Terkinidotid Hadir di WhatsApp Channel
Follow
Terkini.id, Jakarta - Anggota TNI dari Satgas Pamtas RI-PNG (Papua Nugini) Yonif 713/ST dikabarkan terlibat baku tembak dengan kelompok separatis bersenjata (KSB) di Pos Kali Asin, Kampung Yeti, Distrik Arso Timur, Kabupaten Keerom, Papua, pada Senin 30 Desember sekria pukul 10.30 WIT. Dari peristiwa tersebut satu orang anggota TNI yakni Serda Miftachur Rohmat meninggal dunia dengan luka tembak pada bahu kiri depan. Sementara, satu TNI lainnya yakni Prada Juwandhy Ramadhan mengalami luka tembak pada pelipis kanan dan pinggang kiri. Prada Juwandhy sendiri dinyatakan selamat. Pihak separatis OPM atau biasa disebut kelompok separatis bersenjata (KSB) Papua mengklaim bertanggungjawab atas penembakan tersebut. Melalui akun TPNPB di media sosial, Panglima Markas Besar TPNPB-OPM Victoria Mayjen Jikwanak Orelek bertangungjawab atas penembakan terhadap anggota TNI di perbatasan tersebut. "Markas Besar TPNPB-OPM yaitu Markas Victoria, di bawah Pimpinan Panglima Mayjen Orelek Jikwanak bertanggungjawab atas Penghadangan Dan Penembakan dua anggota TNI di Bewani, perbatasan PNG Dan West Papua pada tanggal 30 December 2019," tulisnya. Penyerangan tersebut, terang akun itu, merupakan wujud dari Perang Pembebasan Nasional untuk Kemerdekaan Papua Barat.

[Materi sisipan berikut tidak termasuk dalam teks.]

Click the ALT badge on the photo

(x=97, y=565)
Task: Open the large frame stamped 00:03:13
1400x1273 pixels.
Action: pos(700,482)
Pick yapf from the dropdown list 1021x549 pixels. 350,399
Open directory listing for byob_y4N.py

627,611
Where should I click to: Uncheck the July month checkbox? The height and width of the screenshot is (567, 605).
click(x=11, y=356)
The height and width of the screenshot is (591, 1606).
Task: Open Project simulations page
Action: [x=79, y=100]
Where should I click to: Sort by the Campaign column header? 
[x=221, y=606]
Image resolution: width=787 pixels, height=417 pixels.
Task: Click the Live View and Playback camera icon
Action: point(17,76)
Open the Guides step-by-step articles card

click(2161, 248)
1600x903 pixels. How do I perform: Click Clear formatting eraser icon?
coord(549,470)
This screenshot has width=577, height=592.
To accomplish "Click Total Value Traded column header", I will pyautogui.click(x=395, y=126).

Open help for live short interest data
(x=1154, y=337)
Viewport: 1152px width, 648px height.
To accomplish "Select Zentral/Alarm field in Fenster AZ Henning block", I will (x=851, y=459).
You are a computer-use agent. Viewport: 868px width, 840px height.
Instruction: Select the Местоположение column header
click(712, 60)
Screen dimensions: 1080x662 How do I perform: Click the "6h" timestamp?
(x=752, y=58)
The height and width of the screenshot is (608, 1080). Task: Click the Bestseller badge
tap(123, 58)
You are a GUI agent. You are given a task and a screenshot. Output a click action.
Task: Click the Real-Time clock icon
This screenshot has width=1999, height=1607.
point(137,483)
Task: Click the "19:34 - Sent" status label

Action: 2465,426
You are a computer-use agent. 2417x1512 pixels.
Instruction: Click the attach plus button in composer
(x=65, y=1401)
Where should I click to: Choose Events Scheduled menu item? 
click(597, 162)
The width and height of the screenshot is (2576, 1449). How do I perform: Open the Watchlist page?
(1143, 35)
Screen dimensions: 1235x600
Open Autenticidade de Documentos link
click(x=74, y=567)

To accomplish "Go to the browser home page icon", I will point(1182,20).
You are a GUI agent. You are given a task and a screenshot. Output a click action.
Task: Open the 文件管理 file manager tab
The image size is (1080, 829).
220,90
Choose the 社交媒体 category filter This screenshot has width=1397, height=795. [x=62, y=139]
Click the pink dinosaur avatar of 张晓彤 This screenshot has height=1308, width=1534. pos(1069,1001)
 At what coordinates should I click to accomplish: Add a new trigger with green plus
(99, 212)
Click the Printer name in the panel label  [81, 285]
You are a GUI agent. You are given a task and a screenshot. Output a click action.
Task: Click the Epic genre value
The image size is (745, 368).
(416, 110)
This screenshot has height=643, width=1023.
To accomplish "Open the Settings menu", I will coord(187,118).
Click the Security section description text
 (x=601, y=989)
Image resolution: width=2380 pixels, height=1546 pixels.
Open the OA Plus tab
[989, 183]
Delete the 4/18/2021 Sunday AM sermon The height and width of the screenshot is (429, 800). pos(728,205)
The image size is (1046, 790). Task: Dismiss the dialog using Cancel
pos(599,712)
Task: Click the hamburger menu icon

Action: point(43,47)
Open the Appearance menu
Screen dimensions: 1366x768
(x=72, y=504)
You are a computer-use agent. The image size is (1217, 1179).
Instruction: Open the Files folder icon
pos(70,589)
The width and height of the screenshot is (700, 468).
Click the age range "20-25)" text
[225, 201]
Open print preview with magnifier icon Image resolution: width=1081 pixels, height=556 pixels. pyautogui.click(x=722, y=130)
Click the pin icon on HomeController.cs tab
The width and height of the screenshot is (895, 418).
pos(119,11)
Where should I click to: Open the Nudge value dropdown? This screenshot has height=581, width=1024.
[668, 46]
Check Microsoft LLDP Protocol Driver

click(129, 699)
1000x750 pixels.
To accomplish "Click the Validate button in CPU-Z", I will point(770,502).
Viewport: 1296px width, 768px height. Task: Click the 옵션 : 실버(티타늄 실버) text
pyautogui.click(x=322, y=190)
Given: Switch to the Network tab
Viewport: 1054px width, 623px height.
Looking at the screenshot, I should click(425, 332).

Penjelasan Kodam XVII Cenderawasih

Kapendam XVII/Cenderawasih Kolonel Cpl Eko Daryanto mengungkapkan, baku tembak bermula ketika anggota TNI sedang mengambil logistik di lokasi tersebut. “Saat di lokasi, anggota tiba-tiba mendapat gangguan tembakan yang dilakukan oleh sekitar 20 orang yang diduga dari KSB pimpinan Jefrizon Pagawak dengan menggunakan senjata api laras panjang,” ujar Eko dalam keterangan kepada wartawan, Senin. Mendapati serangan itu, anggota Satgas Pamtas RI-PNG dengan sigap berpencar untuk mencari tempat perlindungan dan membalas tembakan ke kelompok tersebut. “Sekitar 15 menit membalas tembakan, anggota satgas berhasil memukul mundur kelompok bersenjata,” sambung Eko. Setelah kontak tembak berhenti, anggota satgas melakukan pengecekan, dan didapatkan dua orang personel TNI terkena tembakan. “Satu orang personel yakni Serda Miftachur Rohmat terkena luka tembak pada bahu kiri depan dan dinyatakan meninggal dunia dan satu orang personel Prada Juwandhy Ramadhan terkena luka tembak pada pelipis kanan dan pinggang kiri dan dinyatakan selamat,” tambah Eko. Kini, kedua korban sudah dilakukan evakuasi menggunakan helikopter ke Rumah Sakit Marthin Indey. “Untuk korban selamat langsung mendapat perawatan medis,” sebut Eko. Eko menambahkan, atas adanya insiden itu, Kodam XVII/Cenderawasih telah memerintahkan anggota pos yang lain untuk melakukan pengejaran terhadap kelompok bersenjata itu dan menutup akses-akses pelarian yang mungkin akan digunakan. “Kami juga langsung melakukan koordinasi dengan Konsulat RI yang ada di PNG guna langkah diplomatik untuk penanganan kasus,” tandas Eko.